This puts Fourier's thinking on human liberty on a trajectory that takes us to Herbert Marcuse and beyond. Fourier's criticisms of the consensual mentality and its pathologies of war, and the Surrealists' warnings about the inevitable ramifications of the hypocritical, lazy and compromised definitions of liberty allowed to circulate after 1945, lead us to Marcuse's thinking about 'unfreedom' in the lands of 'free' enterprise and 'free' elections...In seeing a third term of unfreedom in the imperialist war in Vietnam and in the bureaucratic micromanagement of everyday life which was parodied by the Da Costa Licence to Live, the Surrealists were attempting to extend the expectations of free people, a fight that was not without political implications. (page 291)

[From chapter: Attacks of the Fantastic, Donald LaCoss]
Tags: [Surrealism & Politics, Fascism]
Fourierian refusal can be found woven throughout Rupture inaugurale, a pamphlet put out a month after the declaration on Vietnam that spelled out the Surrealists' unwillingness to adhere unfalteringly to any formal political formula, no matter how apparently desirable to them...Surrealists continued to tout Fourierism as an alternative to the totalitarian excesses of Stalinism throughout the 1950s; in the mid-1960s, while many of their contemporaries in Paris were dabbling with fashionably trendy forms of Maoism, Surrealists were agitating for an incredulous but unstoppable dialectical combination of Trotsky and Fourier: 'Trotsky, Fourier -- the Invincible and the Unlimited, whose fusion clarifies in us the nature and the range of our revolutionary hope'. (page 292)

[From chapter: Attacks of the Fantastic, Donald LaCoss]
Tags: [Surrealism & Politics]
'Ecart absolu' -- 'Total Refusal' of all known theories -- was an integral part of Fourier's social analysis first formulated in Theory of the Four Movements to explain his absolute disdain for civilization and his singular cosmogonic view of the world. 'The surest means of making useful discoveries was to deviate in every way from the paths followed by the dubious sciences [Fourier's term for politics, political economy, metaphysics and morality] which had never made the slightest discovery useful to society...I made it my business to remain in constant opposition to these sciences'. Fourier's Incoherent Industry, a text which began as an abolitionist's pamphlet before spiraling off into a beautifully frenzied textual collage, continued that line of inquiry and explicitly tied the Total Refusal method to an aggressive condemnation of the fundamental rot pervasive throughout Western civilization's most precious values.
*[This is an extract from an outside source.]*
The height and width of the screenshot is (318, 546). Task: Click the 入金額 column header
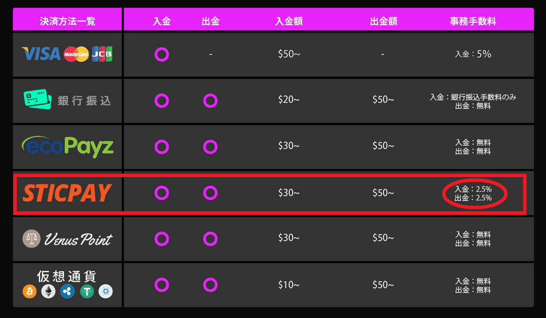289,21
The 'incoherent industry' of Fourier's title referred to the perverse, 'non-associative' (disjointed, exploitative, dangerous and inefficient in Fourier's terms) labours required to keep capitalist civilization alive -- capitalism, of course, relies on an economic, industrial and financial base that is necessarily opaque, fractured, fragmented, and alienating for its workers. Fourier saw his method of complete disdain for all existing philosophical, scientific and epistemological systems as a means for clearing the slate and making way for innovative new discoveries, 'thus, l'écart absolu stemmed from the sense of the irrationality of moral restrictions and the vast possibilities of liberation implied in abolishing them'. In this respect, Fourier's écart absolu is akin to the Surrealists' own 'non conformisme absolu of the Second Manifesto of Surrealism; it is also similar to Breton's 1942 dedication to always being the one who dares to say 'no'. (page 293)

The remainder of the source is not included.